Terminal mitoses require negative regulation of Fzr/Cdh1 by Cyclin A, preventing premature degradation of mitotic cyclins and String/Cdc25.

Cyclin A expression is only required for particular cell divisions during Drosophila embryogenesis. In the epidermis, Cyclin A is strictly required for progression through mitosis 16 in cells that become post-mitotic after this division. By contrast, Cyclin A is not absolutely required in epidermal cells that are developmentally programmed for continuation of cell cycle progression after mitosis 16. Our analyses suggest the following explanation for the special Cyclin A requirement during terminal division cycles. Cyclin E is known to be downregulated during terminal division cycles to allow a timely cell cycle exit after the final mitosis. Cyclin E is therefore no longer available before terminal mitoses to prevent premature Fizzy-related/Cdh1 activation. As a consequence, Cyclin A, which can also function as a negative regulator of Fizzy-related/Cdh1, becomes essential to provide this inhibition before terminal mitoses.
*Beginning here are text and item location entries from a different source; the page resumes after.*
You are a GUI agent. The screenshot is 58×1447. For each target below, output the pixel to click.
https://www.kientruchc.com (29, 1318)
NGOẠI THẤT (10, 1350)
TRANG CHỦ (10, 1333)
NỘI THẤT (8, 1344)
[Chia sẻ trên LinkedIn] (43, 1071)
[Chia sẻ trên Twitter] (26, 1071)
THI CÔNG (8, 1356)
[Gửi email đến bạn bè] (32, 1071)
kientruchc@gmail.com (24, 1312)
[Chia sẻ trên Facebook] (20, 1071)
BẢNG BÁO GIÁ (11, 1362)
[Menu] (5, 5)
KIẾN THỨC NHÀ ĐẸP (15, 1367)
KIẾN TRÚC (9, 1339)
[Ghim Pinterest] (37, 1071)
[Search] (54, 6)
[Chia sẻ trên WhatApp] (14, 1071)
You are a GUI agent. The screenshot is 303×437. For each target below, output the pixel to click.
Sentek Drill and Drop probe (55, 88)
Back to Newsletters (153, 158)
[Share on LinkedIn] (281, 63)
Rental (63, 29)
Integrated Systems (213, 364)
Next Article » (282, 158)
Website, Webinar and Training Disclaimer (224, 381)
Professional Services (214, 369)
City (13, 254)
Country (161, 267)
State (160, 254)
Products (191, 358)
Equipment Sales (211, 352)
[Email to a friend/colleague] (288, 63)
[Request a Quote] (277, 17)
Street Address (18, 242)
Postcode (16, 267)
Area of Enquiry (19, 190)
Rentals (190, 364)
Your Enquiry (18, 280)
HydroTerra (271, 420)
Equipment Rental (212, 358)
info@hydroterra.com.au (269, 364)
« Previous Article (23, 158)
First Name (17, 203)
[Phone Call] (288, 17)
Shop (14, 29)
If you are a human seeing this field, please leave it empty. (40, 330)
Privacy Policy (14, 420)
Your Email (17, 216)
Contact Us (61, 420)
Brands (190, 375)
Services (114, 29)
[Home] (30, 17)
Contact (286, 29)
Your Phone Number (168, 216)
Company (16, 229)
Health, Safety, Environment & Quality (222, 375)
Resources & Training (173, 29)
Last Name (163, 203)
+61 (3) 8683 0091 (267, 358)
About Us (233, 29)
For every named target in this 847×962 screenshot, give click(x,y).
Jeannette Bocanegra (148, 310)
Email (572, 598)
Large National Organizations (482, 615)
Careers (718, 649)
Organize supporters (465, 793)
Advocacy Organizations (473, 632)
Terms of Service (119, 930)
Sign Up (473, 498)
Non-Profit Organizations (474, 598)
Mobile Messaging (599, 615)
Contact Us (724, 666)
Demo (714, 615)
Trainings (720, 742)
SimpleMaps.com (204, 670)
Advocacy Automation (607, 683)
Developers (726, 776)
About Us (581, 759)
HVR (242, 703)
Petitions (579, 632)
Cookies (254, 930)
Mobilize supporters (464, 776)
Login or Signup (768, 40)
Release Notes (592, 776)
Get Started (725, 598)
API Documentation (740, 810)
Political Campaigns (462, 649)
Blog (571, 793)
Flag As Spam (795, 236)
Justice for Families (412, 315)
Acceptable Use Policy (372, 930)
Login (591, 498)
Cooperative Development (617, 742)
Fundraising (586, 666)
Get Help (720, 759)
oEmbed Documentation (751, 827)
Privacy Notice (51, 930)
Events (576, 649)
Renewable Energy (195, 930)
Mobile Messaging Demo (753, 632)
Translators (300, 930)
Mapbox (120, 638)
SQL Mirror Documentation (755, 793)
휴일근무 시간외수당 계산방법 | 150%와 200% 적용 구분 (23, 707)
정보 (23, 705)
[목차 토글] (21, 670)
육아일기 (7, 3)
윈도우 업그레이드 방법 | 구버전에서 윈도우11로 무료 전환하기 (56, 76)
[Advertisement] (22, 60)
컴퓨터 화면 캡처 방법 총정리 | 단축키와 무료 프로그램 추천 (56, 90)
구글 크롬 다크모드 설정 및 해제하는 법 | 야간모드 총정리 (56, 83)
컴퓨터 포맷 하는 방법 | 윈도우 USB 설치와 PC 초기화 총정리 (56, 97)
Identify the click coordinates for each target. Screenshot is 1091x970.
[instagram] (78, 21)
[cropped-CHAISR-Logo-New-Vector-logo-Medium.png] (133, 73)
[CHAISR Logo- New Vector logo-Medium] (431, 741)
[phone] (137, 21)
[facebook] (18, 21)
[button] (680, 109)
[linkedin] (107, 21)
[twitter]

In the absence of Cyclin A, premature Fizzy-related/Cdh1 activity results in the premature degradation of the Cdk1 activators Cyclin B and Cyclin B3, and apparently of String/Cdc25 phosphatase as well. Without these activators, entry into terminal mitoses is not possible. However, entry into terminal mitoses can be restored by the simultaneous expression of versions of Cyclin B and Cyclin B3 without destruction boxes, along with a Cdk1 mutant that escapes inhibitory phosphorylation on T14 and Y15. Moreover, terminal mitoses are also restored in Cyclin A mutants by either the elimination of Fizzy-related/Cdh1 function or Cyclin E overexpression.